Excerpt provided:
++++++++

In my ever-fluctuating battle, I had lost a good bit of weight before I met Donna. I started gaining after we married in December 1998. Over time, my weight gain affected even the physical part of our marriage. Donna told me while we were dating (and I was smaller) that if she had met me when I was as big as my video character Big Judd Brown she never would have dated me. I don’t blame her. I would feel the same way about her. I don’t mean to be ungodly, but I like somebody who looks decent. Perhaps that’s shallow and hypocritical, but I’m being bone honest.
As I got bigger—250 pounds, then 260, then 270 and the scales groaned ever higher—our sex life suffered. What was appealing about me? Sex is physical and involves physical attraction. It wasn’t exactly a romance-novel moment when I looked over, wiggled my eyebrows, and asked, “Hey, baby, wanna have some fun?” My form of birth control was getting undressed with the lights on.
Then again, dressing myself was like enduring an obstacle course.
I hated buying clothes. I shopped at Wal-Mart most of the time and purchased big jeans and big shirts and left them untucked long before it was stylish. I didn’t want to be the guy who tucked in his shirt but had his gut hanging over his beltline for all to see.
We all have different body types. Some people have fat legs, some have big guts, rear ends, or chests. I had a huge gut with normal legs. My waist was so large that I had to have extra-large pants, which meant the pants legs dwarfed my skinny legs. I looked dumpy. I had a picture in mind of what I was supposed to look like as I got dressed, and then I’d look in the mirror and think, “Oh, I don’t look anything like I thought. Awful. Just awful.”
I don’t know why I had that thought process. Maybe it’s because I was thin before I got fat, but the mirror doesn’t lie.
Neither does my wife.
I would dress in one of my big, drape-like shirts, turn to Donna and ask, “Honey, does this make me look fat?” Yes, even men use that line. Donna would roll her eyes at me.

++++++++

Material supplied:
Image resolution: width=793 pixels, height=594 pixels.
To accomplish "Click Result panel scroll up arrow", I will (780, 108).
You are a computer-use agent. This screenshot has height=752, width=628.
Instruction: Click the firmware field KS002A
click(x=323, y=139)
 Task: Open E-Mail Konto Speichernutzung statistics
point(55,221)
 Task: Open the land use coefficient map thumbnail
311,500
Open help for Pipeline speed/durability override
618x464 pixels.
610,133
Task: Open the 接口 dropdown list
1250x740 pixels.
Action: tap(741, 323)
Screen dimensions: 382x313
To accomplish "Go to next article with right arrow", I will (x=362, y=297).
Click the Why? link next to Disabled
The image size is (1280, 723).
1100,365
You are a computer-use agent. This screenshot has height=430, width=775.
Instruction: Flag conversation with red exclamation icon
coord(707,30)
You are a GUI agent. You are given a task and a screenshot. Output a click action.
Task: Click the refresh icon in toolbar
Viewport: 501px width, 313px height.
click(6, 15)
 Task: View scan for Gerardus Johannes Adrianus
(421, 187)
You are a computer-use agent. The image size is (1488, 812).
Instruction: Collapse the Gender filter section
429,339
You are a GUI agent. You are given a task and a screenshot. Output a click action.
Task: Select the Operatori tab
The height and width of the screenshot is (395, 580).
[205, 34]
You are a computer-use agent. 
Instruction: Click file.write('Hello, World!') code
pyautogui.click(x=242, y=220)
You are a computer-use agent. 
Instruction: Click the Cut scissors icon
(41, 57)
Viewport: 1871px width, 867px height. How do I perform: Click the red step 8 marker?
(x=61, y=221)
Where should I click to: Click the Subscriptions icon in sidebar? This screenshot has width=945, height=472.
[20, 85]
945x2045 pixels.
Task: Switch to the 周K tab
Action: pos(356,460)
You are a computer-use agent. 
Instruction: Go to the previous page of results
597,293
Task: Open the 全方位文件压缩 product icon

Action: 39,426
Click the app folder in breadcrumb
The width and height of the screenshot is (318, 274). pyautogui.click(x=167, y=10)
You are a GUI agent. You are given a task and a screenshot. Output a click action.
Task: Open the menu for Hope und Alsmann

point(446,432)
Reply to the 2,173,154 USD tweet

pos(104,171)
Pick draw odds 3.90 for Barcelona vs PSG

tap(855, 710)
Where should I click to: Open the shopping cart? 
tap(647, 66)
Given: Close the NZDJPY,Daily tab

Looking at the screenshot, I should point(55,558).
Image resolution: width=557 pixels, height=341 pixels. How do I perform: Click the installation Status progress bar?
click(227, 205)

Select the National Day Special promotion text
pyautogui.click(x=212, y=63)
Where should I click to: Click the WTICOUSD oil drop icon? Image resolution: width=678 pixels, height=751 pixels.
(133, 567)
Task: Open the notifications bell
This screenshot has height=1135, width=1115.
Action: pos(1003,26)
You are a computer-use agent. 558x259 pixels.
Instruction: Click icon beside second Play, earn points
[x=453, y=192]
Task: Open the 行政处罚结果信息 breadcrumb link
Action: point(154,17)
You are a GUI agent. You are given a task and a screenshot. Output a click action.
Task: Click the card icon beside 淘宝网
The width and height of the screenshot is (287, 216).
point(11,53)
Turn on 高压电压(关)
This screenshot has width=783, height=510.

++++++++

Questions to answer:
• 1. Sum up the excerpt on weight gain in two sentences.
• 2. Answer these questions using the excerpt on weight gain:
(a) In what month and year did the writer marry Donna?
(b) Where did the writer shop for clothes most of the time?
(c) What does the writer call a form of birth control?

Your responses:
• 1. After marrying Donna in December 1998, the writer gained weight, and the growing size hurt their sex life. Getting dressed and buying clothes became a struggle, because the writer's huge gut and skinny legs looked dumpy in extra-large pants, and Donna would roll her eyes when asked whether a shirt made the writer look fat.

• 2.
(a) December 1998
(b) Wal-Mart
(c) Getting undressed with the lights on